# 2008 MKV VW GTI/ IPOD INTERFACE IN ARM REST



## tookomkv (Aug 19, 2008)

CAN ANYONE HELP ME ? I HAVE A 2008 MKV GTI WITH FACTORY IPOD DOCK. I HAVE ATTEMPTED TO USE MY IPOD AS A PLUG N PLAY.IPOD IS WORKING FINE AND HAS BEEN UPDATED. IPOD SCREEN DISPLAYS VW SYMBOL ON INITIAL PLUG IN, BUT RADIO WITH BUILT IN CD CHANGER HAS FAILED TO RECOGNIZE IPOD AND SWITCH TO AUXILLARY. DOES ANYONE KNOW A SOLUTION TO THIS?????????
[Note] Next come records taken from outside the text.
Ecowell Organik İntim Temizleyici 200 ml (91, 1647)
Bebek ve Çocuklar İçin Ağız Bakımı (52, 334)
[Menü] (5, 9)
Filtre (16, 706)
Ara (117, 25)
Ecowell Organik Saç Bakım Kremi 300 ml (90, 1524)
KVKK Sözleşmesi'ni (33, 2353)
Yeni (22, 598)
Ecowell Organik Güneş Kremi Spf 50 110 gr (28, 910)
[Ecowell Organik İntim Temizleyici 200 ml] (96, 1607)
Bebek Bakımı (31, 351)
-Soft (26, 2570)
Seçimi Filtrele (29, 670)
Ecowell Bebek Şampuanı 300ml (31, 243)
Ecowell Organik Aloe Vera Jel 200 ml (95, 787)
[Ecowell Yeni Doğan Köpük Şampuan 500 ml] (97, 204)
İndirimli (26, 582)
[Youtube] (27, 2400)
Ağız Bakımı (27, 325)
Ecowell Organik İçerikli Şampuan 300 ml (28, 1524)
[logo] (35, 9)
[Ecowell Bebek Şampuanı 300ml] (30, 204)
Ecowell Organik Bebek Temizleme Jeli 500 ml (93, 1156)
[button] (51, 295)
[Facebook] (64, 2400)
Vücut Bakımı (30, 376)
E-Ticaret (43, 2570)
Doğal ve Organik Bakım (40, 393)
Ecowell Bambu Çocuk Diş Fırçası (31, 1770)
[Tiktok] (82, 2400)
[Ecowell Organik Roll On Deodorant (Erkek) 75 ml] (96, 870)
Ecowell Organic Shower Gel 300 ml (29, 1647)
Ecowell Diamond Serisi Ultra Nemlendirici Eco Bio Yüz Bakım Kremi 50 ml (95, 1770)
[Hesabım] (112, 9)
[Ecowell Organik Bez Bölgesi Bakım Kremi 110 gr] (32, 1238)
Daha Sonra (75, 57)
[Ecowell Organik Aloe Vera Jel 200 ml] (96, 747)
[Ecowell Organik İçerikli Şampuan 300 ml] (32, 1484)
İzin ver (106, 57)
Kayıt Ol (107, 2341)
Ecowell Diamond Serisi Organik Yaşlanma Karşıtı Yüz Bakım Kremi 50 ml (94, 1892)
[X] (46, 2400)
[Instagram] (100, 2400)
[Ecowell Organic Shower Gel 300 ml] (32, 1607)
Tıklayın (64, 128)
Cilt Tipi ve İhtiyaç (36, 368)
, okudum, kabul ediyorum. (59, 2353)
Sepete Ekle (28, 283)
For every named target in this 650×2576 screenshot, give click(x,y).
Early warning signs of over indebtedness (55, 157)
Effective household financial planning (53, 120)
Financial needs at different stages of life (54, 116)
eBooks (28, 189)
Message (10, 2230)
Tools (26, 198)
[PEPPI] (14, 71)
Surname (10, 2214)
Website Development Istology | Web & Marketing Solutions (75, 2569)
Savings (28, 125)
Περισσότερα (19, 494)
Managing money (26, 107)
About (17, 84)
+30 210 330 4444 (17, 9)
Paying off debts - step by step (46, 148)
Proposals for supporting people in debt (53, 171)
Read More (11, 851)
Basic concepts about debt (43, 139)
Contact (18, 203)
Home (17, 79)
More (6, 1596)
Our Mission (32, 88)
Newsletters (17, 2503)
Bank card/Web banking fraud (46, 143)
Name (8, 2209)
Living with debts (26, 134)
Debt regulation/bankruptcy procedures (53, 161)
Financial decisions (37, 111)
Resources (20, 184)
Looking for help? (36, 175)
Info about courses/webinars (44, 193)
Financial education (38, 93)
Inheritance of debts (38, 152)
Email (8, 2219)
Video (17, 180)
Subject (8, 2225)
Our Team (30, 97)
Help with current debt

_Modified by tookomkv at 5:16 AM 9-7-2008_


----------



## RAJetta1.8T (Aug 22, 2002)

*Re: 2008 MKV VW GTI/ IPOD INTERFACE IN ARM REST (tookomkv)*

Your post is somewhat confusing. If you have the built-in armrest ipod interface than you shouldn't have a CD changer as well. The radio essentially sees playlist 1-5 as CD 1-5, and CD 6 is your entire music collection. This DOES NOT play through the aux button - that is for the plug-in jack in the glove box. There is no functionality on the armrest ipod interface to browse your music collection apart from stepping through the tracks one at a time. (also, take off the caps lock and stop shouting).


----------